Neighbourhood of Swords, County Dublin, Ireland

Applewood is a neighbourhood in the suburban town of Swords, County Dublin, Ireland. It was built around the year 2002 by property developer Gerry Gannon. It has been designed "village-style" with shops in the centre and housing estates surrounding this. In 2006, it won a special "Urban Village Award" at the National Tidy Towns competition.

== Layout ==
Applewood is located north-west of the centre of Swords. The Glen Ellan Distributor Road is the main road providing access to the area. It starts at the Balheary Road and runs west as far as the Applewood Roundabout, then turns south to end at the Rathbeale Road at Outlands Cross. The Rathbeale Road provides access into the centre of Swords and the Balheary Road provides access onto the R132 dual carriageway. The South Bank, Glen Ellan and Sandford Wood estates are on the south side of the Glen Ellan Road while Applewood Main Street, and the Applewood, Braeburn, Bramley and Thornleigh Estates are on the north side of the road. The Jugback estate is on both sides of the road.

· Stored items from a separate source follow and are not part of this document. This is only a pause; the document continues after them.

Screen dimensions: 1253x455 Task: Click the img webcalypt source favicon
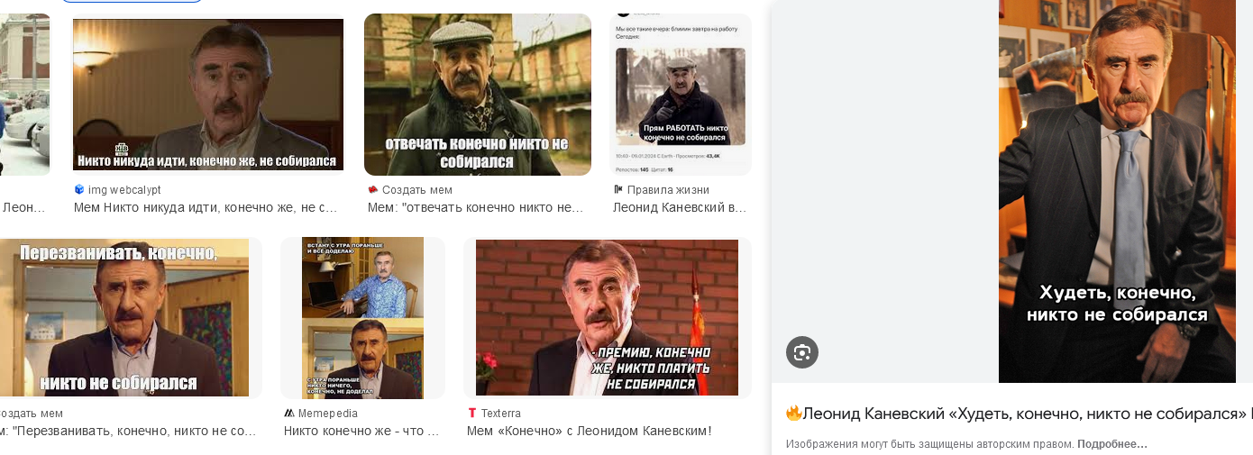[79, 189]
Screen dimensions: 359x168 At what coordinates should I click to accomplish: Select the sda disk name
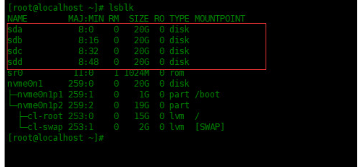click(14, 29)
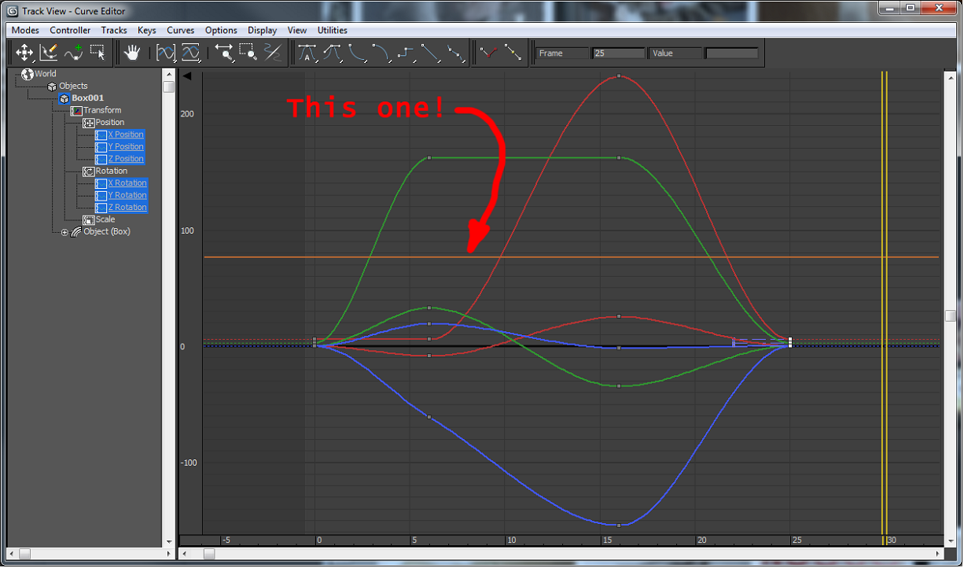Activate the Draw Curves pencil tool
Screen dimensions: 964x568
tap(49, 53)
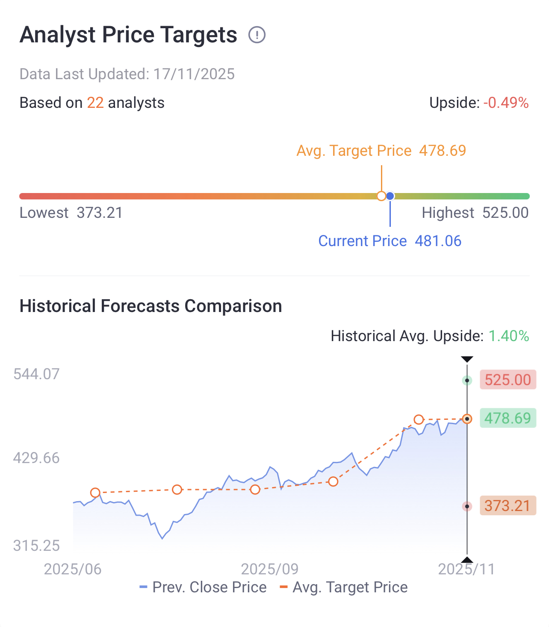Click the 22 analysts count link
Image resolution: width=549 pixels, height=627 pixels.
coord(95,103)
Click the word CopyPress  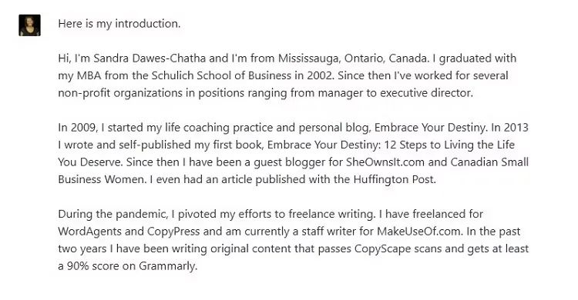173,232
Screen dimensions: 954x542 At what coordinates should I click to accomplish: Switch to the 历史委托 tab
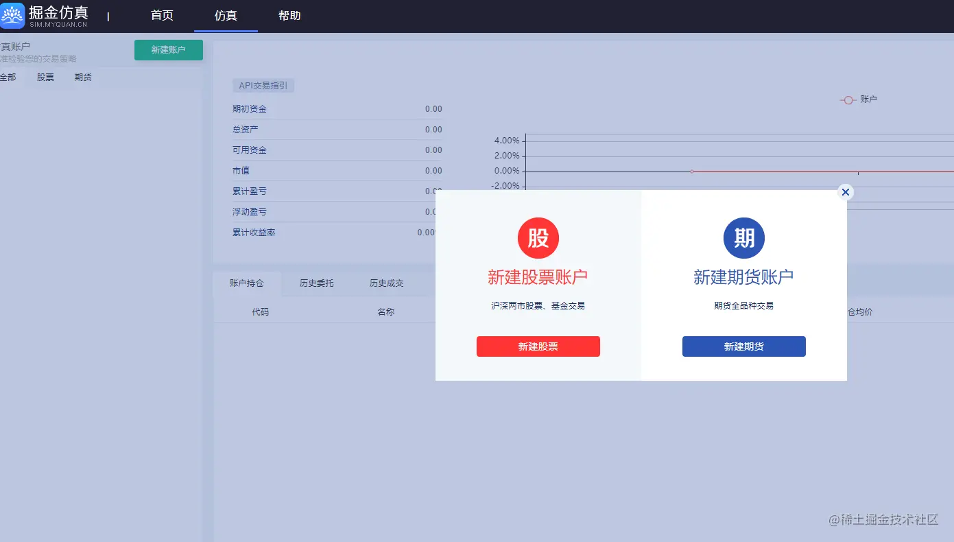click(x=317, y=283)
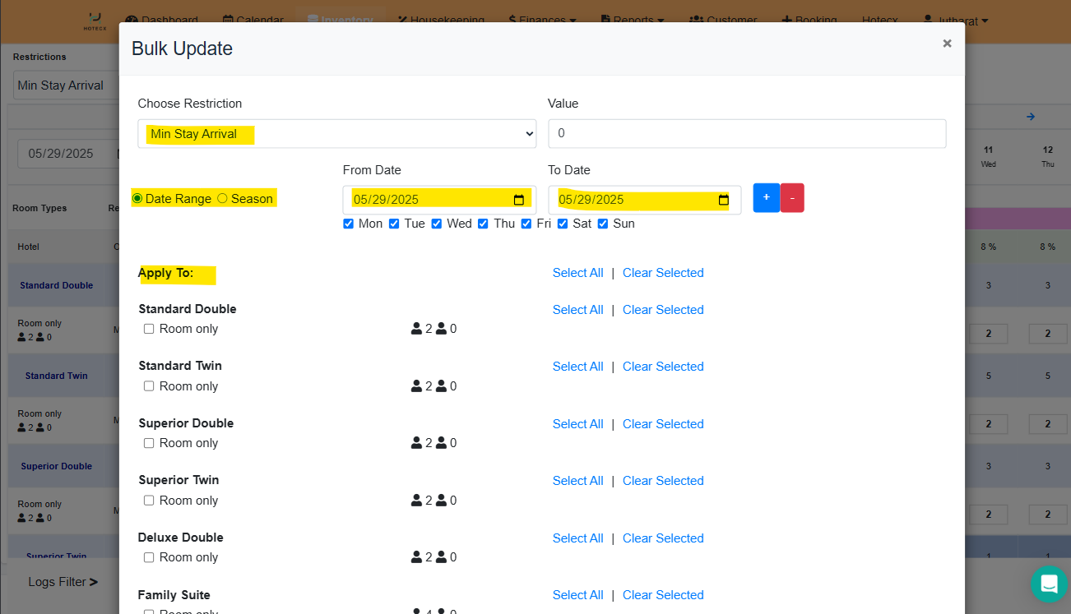Toggle the Sat weekday checkbox
1071x614 pixels.
coord(563,224)
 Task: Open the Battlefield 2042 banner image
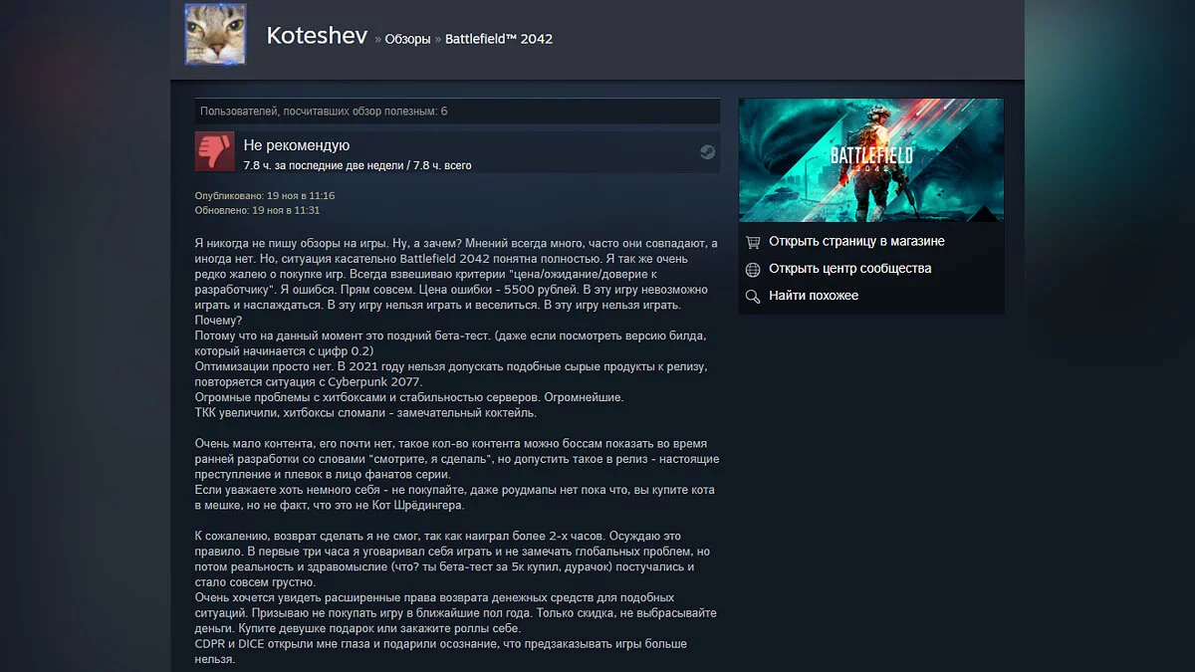pos(870,159)
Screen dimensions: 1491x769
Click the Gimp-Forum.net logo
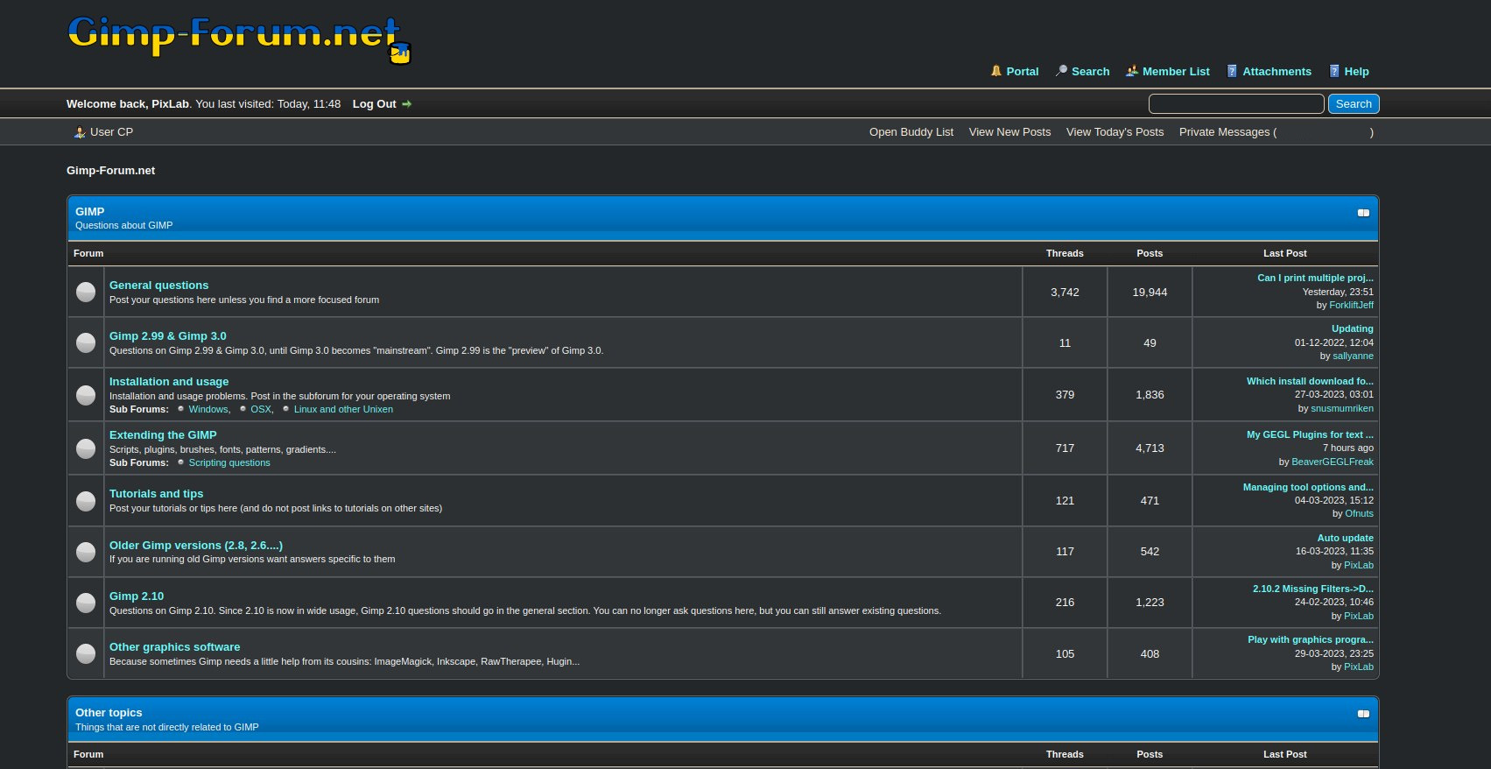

An extension of the Glen Ellan Road runs west from the Applewood Roundabout into the Oldtown "future development lands" and provides access into the Brides Glen and Bunbury Gate estates and to the Swords Educate Together National School, Gaelscoil Bhrian Bóroimhe and Applewood Community Centre. Another unnamed distributor road runs north from the Applewood roundabout to the Broadmeadow Linear Park and provides access to the Ashton and Castleview Estates.

== Public transport ==
Applewood (Glen Ellan Road) is served by Dublin Bus Routes 41c, 41x & 43 and the Swords Express service.

Dublin Bus route 41c operates approximately every 20 minutes from Swords Manor to Dublin City Centre (Lower Abbey Street) through Applewood, Swords Village, River Valley, Santry and Drumcondra. At peak times, route 41x operates a service to UCD Belfield via Dublin City Centre and route 43 operates a service to Dublin City Centre via Kinsealy and the Malahide Road.

The Swords Express service runs approximately every 30 minutes from Swords Manor to Dublin City Centre (Georges/Eden Quay) through Applewood, Swords Village and Holywell, then express via the M1 motorway and Port Tunnel.

== Parks ==
The Broadmeadow Linear Park is a small park north of Applewood along the Broadmeadow River. Fingal County Council plan to extend the park eastwards to Balheary Park and westwards into the proposed Swords Regional Park.

Balheary Park is east of Applewood at the confluence of the Broadmeadow River and the Ward River. It surrounds Swords Business Campus on three sides and has some playing pitches which are used by St. Colmcille's GAA club. In mid-2006, Fingal County Council built a skatepark and adjoining basketball courts/football court in Balheary Park.

The Fingal Council Local Area Plan (2005–2011) proposed a new 65 ha regional park for Swords. If developed as planned, it would be located north-east of Applewood, stretching from the Rathbeale Road to the Broadmeadow River.

== Education ==
There are three primary schools in the Applewood area:
- Gaelscoil Bhrian Bóroimhe, Glen Ellan Distributor Road Extension
- Swords Educate Together National School, Glen Ellan Distributor Road Extension
- Thornleigh Educate Together National School, Applewood

Gaelscoil Bhrian Bóroimhe and Swords Educate Together National School share the same campus with Applewood Community Centre. The two 16 classroom schools and community centre campus opened in 2011. The Thornleigh Educate Together 18 classroom school opened in 2012.